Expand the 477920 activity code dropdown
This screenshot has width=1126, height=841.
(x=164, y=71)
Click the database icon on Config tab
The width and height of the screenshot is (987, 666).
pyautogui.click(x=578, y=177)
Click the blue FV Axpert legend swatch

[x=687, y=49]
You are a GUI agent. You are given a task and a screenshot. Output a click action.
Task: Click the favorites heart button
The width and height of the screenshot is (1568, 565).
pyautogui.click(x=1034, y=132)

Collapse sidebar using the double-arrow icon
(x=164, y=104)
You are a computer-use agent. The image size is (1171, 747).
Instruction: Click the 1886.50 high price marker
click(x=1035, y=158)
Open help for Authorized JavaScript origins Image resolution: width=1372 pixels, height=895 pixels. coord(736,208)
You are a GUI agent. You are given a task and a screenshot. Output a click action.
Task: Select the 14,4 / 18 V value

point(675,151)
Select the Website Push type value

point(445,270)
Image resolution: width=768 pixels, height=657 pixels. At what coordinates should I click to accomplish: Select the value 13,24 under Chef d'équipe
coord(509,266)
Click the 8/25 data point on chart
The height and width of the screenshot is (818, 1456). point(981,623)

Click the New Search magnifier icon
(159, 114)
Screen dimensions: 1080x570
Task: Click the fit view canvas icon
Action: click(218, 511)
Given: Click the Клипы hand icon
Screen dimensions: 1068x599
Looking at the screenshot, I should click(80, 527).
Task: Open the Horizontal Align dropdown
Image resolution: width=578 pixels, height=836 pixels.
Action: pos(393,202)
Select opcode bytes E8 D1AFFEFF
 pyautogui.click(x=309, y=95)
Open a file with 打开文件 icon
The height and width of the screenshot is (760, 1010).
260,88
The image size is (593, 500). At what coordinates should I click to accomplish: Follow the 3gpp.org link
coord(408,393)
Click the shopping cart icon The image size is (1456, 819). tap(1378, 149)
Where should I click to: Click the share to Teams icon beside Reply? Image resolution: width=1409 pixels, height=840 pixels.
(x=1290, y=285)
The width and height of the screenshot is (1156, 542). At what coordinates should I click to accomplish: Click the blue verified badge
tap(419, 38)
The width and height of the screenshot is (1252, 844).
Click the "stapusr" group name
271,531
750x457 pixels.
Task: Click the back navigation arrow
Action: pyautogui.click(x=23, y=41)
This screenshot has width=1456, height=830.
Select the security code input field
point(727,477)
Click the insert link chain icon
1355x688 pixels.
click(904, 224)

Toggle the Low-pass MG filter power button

§ §

Repeat exactly the lines that run from the opening of the listing through the line holding "Open help for". Leave out everything else.

Expand the 477920 activity code dropdown
This screenshot has width=1126, height=841.
(x=164, y=71)
Click the database icon on Config tab
The width and height of the screenshot is (987, 666).
pyautogui.click(x=578, y=177)
Click the blue FV Axpert legend swatch

[x=687, y=49]
You are a GUI agent. You are given a task and a screenshot. Output a click action.
Task: Click the favorites heart button
The width and height of the screenshot is (1568, 565).
pyautogui.click(x=1034, y=132)

Collapse sidebar using the double-arrow icon
(x=164, y=104)
You are a computer-use agent. The image size is (1171, 747).
Instruction: Click the 1886.50 high price marker
click(x=1035, y=158)
Open help for Authorized JavaScript origins Image resolution: width=1372 pixels, height=895 pixels. coord(736,208)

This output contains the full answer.